* _Goal of the exercise_: Look through the records below for the line with "shapewear (1183, 1613)". Return that line and each one after it up to and including the line with "fashion (1028, 1487)", exactly.

::: Data for this task

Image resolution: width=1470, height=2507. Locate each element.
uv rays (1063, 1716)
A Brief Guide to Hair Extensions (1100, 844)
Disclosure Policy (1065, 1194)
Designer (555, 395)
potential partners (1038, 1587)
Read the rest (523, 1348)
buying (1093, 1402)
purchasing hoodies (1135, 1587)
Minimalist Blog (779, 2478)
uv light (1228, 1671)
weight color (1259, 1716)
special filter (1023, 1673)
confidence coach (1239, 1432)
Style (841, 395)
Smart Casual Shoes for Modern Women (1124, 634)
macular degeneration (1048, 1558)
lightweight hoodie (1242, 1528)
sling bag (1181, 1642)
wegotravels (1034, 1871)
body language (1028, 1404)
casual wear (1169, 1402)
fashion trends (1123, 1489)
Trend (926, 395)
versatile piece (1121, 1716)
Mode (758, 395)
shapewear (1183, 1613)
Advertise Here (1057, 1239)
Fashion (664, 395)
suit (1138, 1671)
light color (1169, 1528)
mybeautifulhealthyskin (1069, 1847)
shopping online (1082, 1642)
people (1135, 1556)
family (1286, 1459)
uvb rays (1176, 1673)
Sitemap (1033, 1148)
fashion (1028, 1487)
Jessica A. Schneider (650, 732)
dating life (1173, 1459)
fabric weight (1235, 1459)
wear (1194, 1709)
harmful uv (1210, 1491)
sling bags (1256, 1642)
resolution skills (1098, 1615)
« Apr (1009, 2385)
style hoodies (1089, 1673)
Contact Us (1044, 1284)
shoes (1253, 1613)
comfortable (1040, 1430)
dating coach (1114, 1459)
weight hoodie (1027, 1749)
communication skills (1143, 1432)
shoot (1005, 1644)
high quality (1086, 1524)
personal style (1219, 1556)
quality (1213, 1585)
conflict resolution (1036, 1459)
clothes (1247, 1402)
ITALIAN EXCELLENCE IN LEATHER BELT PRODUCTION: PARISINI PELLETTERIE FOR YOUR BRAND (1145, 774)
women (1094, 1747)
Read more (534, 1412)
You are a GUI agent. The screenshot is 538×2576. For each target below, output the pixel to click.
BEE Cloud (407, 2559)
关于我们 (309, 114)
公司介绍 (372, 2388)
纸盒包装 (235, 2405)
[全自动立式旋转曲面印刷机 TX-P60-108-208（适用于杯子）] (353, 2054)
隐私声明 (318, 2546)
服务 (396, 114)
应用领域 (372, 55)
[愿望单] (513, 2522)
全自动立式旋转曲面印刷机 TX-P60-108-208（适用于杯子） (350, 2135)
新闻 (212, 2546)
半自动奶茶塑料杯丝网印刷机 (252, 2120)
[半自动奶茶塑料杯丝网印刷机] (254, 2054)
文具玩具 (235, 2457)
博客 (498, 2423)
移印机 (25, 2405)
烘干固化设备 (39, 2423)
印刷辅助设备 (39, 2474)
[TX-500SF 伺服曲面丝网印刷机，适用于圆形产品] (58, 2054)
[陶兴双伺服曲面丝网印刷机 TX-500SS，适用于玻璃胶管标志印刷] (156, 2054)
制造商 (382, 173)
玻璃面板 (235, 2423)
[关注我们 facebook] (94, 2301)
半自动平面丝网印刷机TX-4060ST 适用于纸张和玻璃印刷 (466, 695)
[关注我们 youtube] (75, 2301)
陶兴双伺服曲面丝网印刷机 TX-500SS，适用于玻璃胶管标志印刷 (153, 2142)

::::::

* _Exercise solution_:
shapewear (1183, 1613)
Advertise Here (1057, 1239)
Fashion (664, 395)
suit (1138, 1671)
light color (1169, 1528)
mybeautifulhealthyskin (1069, 1847)
shopping online (1082, 1642)
people (1135, 1556)
family (1286, 1459)
uvb rays (1176, 1673)
Sitemap (1033, 1148)
fashion (1028, 1487)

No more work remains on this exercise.